In particular, according to an embodiment of the present disclosure, the bank account login method described in any of the above embodiments may be implemented as a computer software program. For example, embodiments of the present disclosure include a computer program product comprising a computer program tangibly embodied on a machine-readable medium, the computer program containing program code for performing a bank account login method. In such an embodiment, the computer program may be downloaded and installed from a network through the communication section 509, and/or installed from the removable medium 511.
As yet another aspect, the present application also provides a computer-readable storage medium, which may be the computer-readable storage medium included in the apparatus of the above-described embodiment; or it may be a separate computer readable storage medium not incorporated into the device. The computer readable storage medium stores one or more programs for use by one or more processors in performing the bank account login methods described herein.
The flowchart and block diagrams in the figures illustrate the architecture, functionality, and operation of possible implementations of systems, methods and computer program products according to various embodiments of the present invention. In this regard, each block in the flowchart or block diagrams may represent a module, segment, or portion of code, which comprises one or more executable instructions for implementing the specified logical function(s). It should also be noted that, in some alternative implementations, the functions noted in the block may occur out of the order noted in the figures. For example, two blocks shown in succession may, in fact, be executed substantially concurrently, or the blocks may sometimes be executed in the reverse order, depending upon the functionality involved. It will also be noted that each block of the block diagrams and/or flowchart illustration, and combinations of blocks in the block diagrams and/or flowchart illustration, can be implemented by special purpose hardware-based systems which perform the specified functions or acts, or combinations of special purpose hardware and computer instructions.

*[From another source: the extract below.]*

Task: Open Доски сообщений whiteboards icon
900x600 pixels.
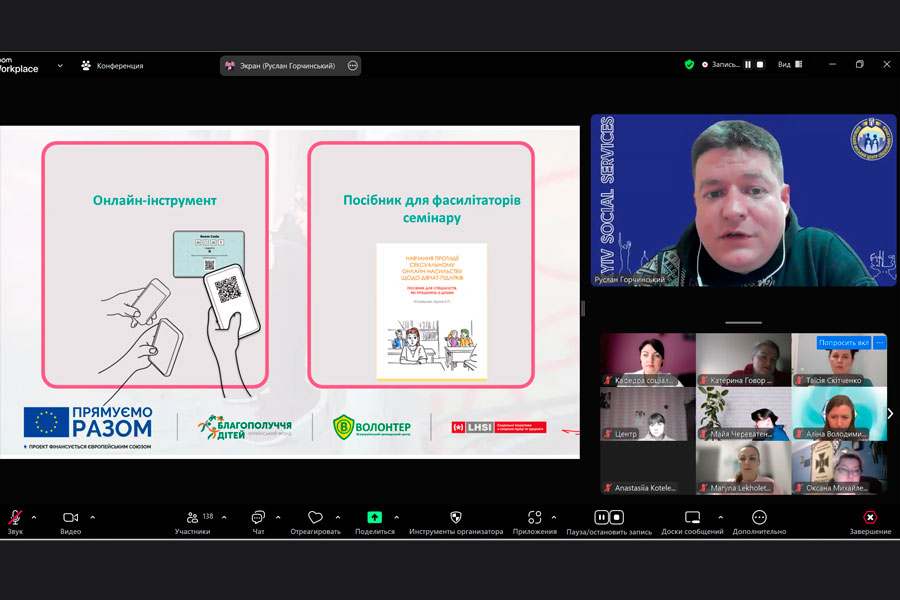Action: pyautogui.click(x=692, y=518)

The units or modules described in the embodiments of the present application may be implemented by software or hardware. The described units or modules may also be provided in a processor, for example, each of the described units may be a software program provided in a computer or a mobile intelligent device, or may be a separately configured hardware device. Wherein the designation of a unit or module does not in some way constitute a limitation of the unit or module itself.
The above description is only a preferred embodiment of the application and is illustrative of the principles of the technology employed. It will be appreciated by those skilled in the art that the scope of the invention herein disclosed is not limited to the particular combination of features described above, but also encompasses other arrangements formed by any combination of the above features or their equivalents without departing from the spirit of the present application. For example, the above features may be replaced with (but not limited to) features having similar functions disclosed in the present application.